**** Information provided

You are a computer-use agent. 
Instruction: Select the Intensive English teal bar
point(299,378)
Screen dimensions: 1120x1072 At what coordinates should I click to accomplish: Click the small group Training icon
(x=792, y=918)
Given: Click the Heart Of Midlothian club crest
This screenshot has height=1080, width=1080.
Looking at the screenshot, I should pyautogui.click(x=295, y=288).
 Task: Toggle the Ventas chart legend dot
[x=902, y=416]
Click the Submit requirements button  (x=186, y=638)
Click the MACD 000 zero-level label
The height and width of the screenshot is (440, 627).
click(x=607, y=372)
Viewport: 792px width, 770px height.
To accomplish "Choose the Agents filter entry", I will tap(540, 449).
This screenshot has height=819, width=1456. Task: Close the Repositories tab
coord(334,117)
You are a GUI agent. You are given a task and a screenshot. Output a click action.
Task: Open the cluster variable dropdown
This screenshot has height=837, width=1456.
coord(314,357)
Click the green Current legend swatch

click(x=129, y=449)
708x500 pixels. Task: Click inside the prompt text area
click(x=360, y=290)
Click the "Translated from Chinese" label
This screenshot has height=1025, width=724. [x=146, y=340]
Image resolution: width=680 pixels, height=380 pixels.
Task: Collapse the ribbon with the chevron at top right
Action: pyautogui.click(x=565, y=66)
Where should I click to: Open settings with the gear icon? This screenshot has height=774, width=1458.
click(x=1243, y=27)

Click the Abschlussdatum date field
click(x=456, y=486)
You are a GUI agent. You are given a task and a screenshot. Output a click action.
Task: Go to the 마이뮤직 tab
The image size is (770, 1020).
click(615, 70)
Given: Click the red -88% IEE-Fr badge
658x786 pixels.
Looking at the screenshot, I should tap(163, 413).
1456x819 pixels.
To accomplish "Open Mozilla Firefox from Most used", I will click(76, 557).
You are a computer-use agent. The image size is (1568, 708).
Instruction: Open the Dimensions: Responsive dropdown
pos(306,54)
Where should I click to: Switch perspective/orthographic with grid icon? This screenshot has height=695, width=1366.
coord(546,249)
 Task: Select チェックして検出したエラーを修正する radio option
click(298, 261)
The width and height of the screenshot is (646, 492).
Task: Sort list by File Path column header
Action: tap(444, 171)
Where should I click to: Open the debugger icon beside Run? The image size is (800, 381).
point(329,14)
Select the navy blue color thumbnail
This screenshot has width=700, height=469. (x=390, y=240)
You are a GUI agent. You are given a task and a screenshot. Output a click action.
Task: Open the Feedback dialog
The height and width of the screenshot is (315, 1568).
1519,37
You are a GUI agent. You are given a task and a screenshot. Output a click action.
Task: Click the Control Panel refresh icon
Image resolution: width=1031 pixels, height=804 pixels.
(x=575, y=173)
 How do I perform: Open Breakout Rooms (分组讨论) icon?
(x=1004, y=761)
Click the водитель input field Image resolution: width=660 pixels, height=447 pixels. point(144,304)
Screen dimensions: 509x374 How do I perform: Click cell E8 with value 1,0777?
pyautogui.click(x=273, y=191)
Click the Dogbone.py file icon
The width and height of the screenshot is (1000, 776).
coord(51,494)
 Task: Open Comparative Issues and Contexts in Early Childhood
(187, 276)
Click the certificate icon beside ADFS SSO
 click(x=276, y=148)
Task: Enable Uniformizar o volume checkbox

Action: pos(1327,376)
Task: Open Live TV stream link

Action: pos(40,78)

********

:: Work to do ::
Swap each "dropdown" in the entries above for "menu", then write all the lines out again with nothing else altered.

:: Result ::
You are a computer-use agent. 
Instruction: Select the Intensive English teal bar
point(299,378)
Screen dimensions: 1120x1072 At what coordinates should I click to accomplish: Click the small group Training icon
(x=792, y=918)
Given: Click the Heart Of Midlothian club crest
This screenshot has height=1080, width=1080.
Looking at the screenshot, I should pyautogui.click(x=295, y=288).
 Task: Toggle the Ventas chart legend dot
[x=902, y=416]
Click the Submit requirements button  (x=186, y=638)
Click the MACD 000 zero-level label
The height and width of the screenshot is (440, 627).
click(x=607, y=372)
Viewport: 792px width, 770px height.
To accomplish "Choose the Agents filter entry", I will tap(540, 449).
This screenshot has height=819, width=1456. Task: Close the Repositories tab
coord(334,117)
You are a GUI agent. You are given a task and a screenshot. Output a click action.
Task: Open the cluster variable menu
This screenshot has height=837, width=1456.
coord(314,357)
Click the green Current legend swatch

click(x=129, y=449)
708x500 pixels. Task: Click inside the prompt text area
click(x=360, y=290)
Click the "Translated from Chinese" label
This screenshot has height=1025, width=724. [x=146, y=340]
Image resolution: width=680 pixels, height=380 pixels.
Task: Collapse the ribbon with the chevron at top right
Action: pyautogui.click(x=565, y=66)
Where should I click to: Open settings with the gear icon? This screenshot has height=774, width=1458.
click(x=1243, y=27)

Click the Abschlussdatum date field
click(x=456, y=486)
You are a GUI agent. You are given a task and a screenshot. Output a click action.
Task: Go to the 마이뮤직 tab
The image size is (770, 1020).
click(615, 70)
Given: Click the red -88% IEE-Fr badge
658x786 pixels.
Looking at the screenshot, I should tap(163, 413).
1456x819 pixels.
To accomplish "Open Mozilla Firefox from Most used", I will click(76, 557).
You are a computer-use agent. The image size is (1568, 708).
Instruction: Open the Dimensions: Responsive menu
pos(306,54)
Where should I click to: Switch perspective/orthographic with grid icon? This screenshot has height=695, width=1366.
coord(546,249)
 Task: Select チェックして検出したエラーを修正する radio option
click(298, 261)
The width and height of the screenshot is (646, 492).
Task: Sort list by File Path column header
Action: tap(444, 171)
Where should I click to: Open the debugger icon beside Run? The image size is (800, 381).
point(329,14)
Select the navy blue color thumbnail
This screenshot has width=700, height=469. (x=390, y=240)
You are a GUI agent. You are given a task and a screenshot. Output a click action.
Task: Open the Feedback dialog
The height and width of the screenshot is (315, 1568).
1519,37
You are a GUI agent. You are given a task and a screenshot. Output a click action.
Task: Click the Control Panel refresh icon
Image resolution: width=1031 pixels, height=804 pixels.
(x=575, y=173)
 How do I perform: Open Breakout Rooms (分组讨论) icon?
(x=1004, y=761)
Click the водитель input field Image resolution: width=660 pixels, height=447 pixels. point(144,304)
Screen dimensions: 509x374 How do I perform: Click cell E8 with value 1,0777?
pyautogui.click(x=273, y=191)
Click the Dogbone.py file icon
The width and height of the screenshot is (1000, 776).
coord(51,494)
 Task: Open Comparative Issues and Contexts in Early Childhood
(187, 276)
Click the certificate icon beside ADFS SSO
 click(x=276, y=148)
Task: Enable Uniformizar o volume checkbox

Action: pos(1327,376)
Task: Open Live TV stream link

Action: pos(40,78)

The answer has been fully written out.